Bestimmte Maßnahmen des Geoengineering wie das Solar Radiation Management (SRM) finden bei einer Entfernung von mehr als 120 km zur Erde im Weltraum statt und bergen weitere, bisher ungeklärte Gefahren.[9]
Besonders bedeutsam ist jedoch die Entwicklung der privaten Raumfahrt,[10] die unter dem Stichwort New Space oder Space 4.0 eine ökonomische Nutzung des Weltraums betreibt. Zu nennen sind dabei neben der satellitengestützten Kommunikationstechnik auch der Asteroidenbergbau, der Weltraumtourismus und die Beseitigung von Weltraummüll als neue Geschäftsfelder.[11][12] Diese Aktivitäten waren bei Abschluss des Weltraumhaftungsübereinkommens noch weitgehend unbekannt. Sie erfordern in Fortentwicklung des geltenden Rechts ein staatliches Zulassungs- und Genehmigungswesen, das die Rechtspositionen der Akteure klärt, ein angemessenes Haftungs- und Versicherungsregime sowie Standards für eine sichere, umweltfreundliche und nachhaltige Raumfahrt.[13][14]
Obwohl das Weltraumhaftungsübereinkommen mit dem dualen Haftungssystem einen für das gesamte Völkerrecht vorbildlichen Schutz für unbeteiligte Opfer etabliert, bei der Geltendmachung von Schadensersatzansprüchen auf die Erschöpfung des innerstaatlichen Rechtsweges verzichtet und jede Haftungsbefreiung im Falle eines Verstoßes gegen Völkerrecht ausschließt, wobei das Übereinkommen durch die Regelungen zu den internationalen Organisationen gleichzeitig eine internationale Kooperation fördert, dürfen die gravierenden Lücken des Übereinkommens nicht übersehen werden.
Allen voran ist hier die nicht bindende Wirkung des Schlichtungsspruchs der Schadenskommission zu nennen, die als besonderer Ausdruck des Kompromisscharakters des WHÜ angesehen werden kann. Immerhin konnte dadurch eine Beteiligung aller führenden Raumfahrtnationen erreicht werden. Auch die – zugegebenermaßen teilweise kaum vermeidbaren – Unklarheiten in der Schadensersatzregelung im Einzelnen, insbesondere bezüglich der Kausalität, müssen in diesem Zusammenhang aufgeführt werden.

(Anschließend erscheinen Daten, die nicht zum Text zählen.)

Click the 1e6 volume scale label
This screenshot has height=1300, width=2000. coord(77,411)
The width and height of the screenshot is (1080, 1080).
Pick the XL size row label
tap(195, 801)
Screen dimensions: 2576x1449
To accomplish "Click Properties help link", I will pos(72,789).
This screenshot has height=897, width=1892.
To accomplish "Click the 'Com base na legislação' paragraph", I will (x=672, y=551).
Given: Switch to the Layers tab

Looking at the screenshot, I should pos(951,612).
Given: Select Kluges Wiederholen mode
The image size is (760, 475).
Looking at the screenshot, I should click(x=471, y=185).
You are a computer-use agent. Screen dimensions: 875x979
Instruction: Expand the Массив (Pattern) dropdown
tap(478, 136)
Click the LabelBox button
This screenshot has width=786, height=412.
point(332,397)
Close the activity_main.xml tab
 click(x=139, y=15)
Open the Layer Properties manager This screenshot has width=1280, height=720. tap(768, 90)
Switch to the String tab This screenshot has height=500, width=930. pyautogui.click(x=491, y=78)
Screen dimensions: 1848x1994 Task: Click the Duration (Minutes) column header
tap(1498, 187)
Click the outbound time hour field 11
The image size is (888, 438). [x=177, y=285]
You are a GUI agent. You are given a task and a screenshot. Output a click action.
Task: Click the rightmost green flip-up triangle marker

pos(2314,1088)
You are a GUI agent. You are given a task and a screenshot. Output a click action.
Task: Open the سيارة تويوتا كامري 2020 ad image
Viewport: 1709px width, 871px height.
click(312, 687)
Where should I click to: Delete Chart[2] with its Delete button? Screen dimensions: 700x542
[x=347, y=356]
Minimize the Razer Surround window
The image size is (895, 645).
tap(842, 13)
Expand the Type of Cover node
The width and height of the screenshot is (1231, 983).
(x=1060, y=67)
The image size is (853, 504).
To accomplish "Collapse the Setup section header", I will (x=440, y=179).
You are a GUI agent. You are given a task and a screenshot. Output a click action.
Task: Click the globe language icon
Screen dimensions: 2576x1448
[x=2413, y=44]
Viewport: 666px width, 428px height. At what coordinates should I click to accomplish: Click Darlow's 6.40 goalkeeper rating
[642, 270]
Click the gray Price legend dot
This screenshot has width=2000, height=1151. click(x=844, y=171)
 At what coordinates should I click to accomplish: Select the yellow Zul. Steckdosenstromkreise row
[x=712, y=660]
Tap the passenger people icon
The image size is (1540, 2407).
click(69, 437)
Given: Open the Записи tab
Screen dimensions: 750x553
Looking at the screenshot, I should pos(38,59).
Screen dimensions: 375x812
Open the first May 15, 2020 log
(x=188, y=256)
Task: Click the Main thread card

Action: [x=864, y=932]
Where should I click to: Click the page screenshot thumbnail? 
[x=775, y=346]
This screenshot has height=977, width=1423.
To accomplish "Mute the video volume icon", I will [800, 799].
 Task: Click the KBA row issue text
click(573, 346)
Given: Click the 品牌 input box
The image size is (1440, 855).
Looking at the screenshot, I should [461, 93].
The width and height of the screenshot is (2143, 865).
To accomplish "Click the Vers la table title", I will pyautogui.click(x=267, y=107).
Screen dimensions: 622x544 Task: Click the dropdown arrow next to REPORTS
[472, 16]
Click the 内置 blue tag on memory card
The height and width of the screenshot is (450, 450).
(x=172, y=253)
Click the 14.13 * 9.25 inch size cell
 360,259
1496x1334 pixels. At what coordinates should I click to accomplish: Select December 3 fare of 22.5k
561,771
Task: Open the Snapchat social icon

Die de lege ferenda zentrale Forderung in der Literatur ist jedoch die Schaffung eines Haftungsfonds, zu dem alle Staaten, die Tätigkeiten im Weltraum ausüben, nach einem noch näher zu bestimmenden Verteilerschlüssel Pflichtbeiträge zu leisten hätten, um damit Geschädigte unmittelbar aus diesem Fonds entschädigen zu können.[15] Dabei stützt man sich vor allen Dingen auf zwei Argumente:
Tatsächlich gehen die Vertragsstaaten zunehmend dazu über, nationale Weltraumgesetze zu erlassen, die im Hinblick auf die wachsende private Raumfahrt sowie die Entwicklung eines Weltraumtourismus Haftungsfragen mehr oder weniger berücksichtigen.[16][17][18][19] Mit einem nationalen Weltraumgesetz können sich die Vertragsstaaten von ihrer nach Art. VI Weltraumvertrag grundsätzlich unbeschränkten Haftung für private Weltraumaktivitäten zu einem bestimmten Teil befreien.[20] So sieht das österreichische Weltraumgesetz von 2011 den Abschluss einer Haftpflichtversicherung für natürliche oder juristische Person, die Weltraumaktivitäten durchführen, sowie eine staatliche Regressmöglichkeit vor.
Ein deutsches Weltraumgesetz, das die innerstaatlichen Kontroll- und Haftungsmaßstäbe konkretisiert, ist bislang trotz rechtspolitischer Forderungen nicht zustande gekommen.[21][22] Das „Gesetz zur Übertragung von Verwaltungsaufgaben auf dem Gebiet der Raumfahrt“ (Raumfahrtaufgabenübertragungsgesetz – RAÜG) vom 8. Juni 1990[23] und das Satellitendatensicherheitsgesetz von 2007 sind bisher die einzigen nationalen Regelungen zum Weltraumrecht in Deutschland.[24]
Der wachsenden Menge an Weltraummüll will man dagegen in erster Linie mit technischen Strategien zur Müllvermeidung und -beseitigung begegnen.[25][26]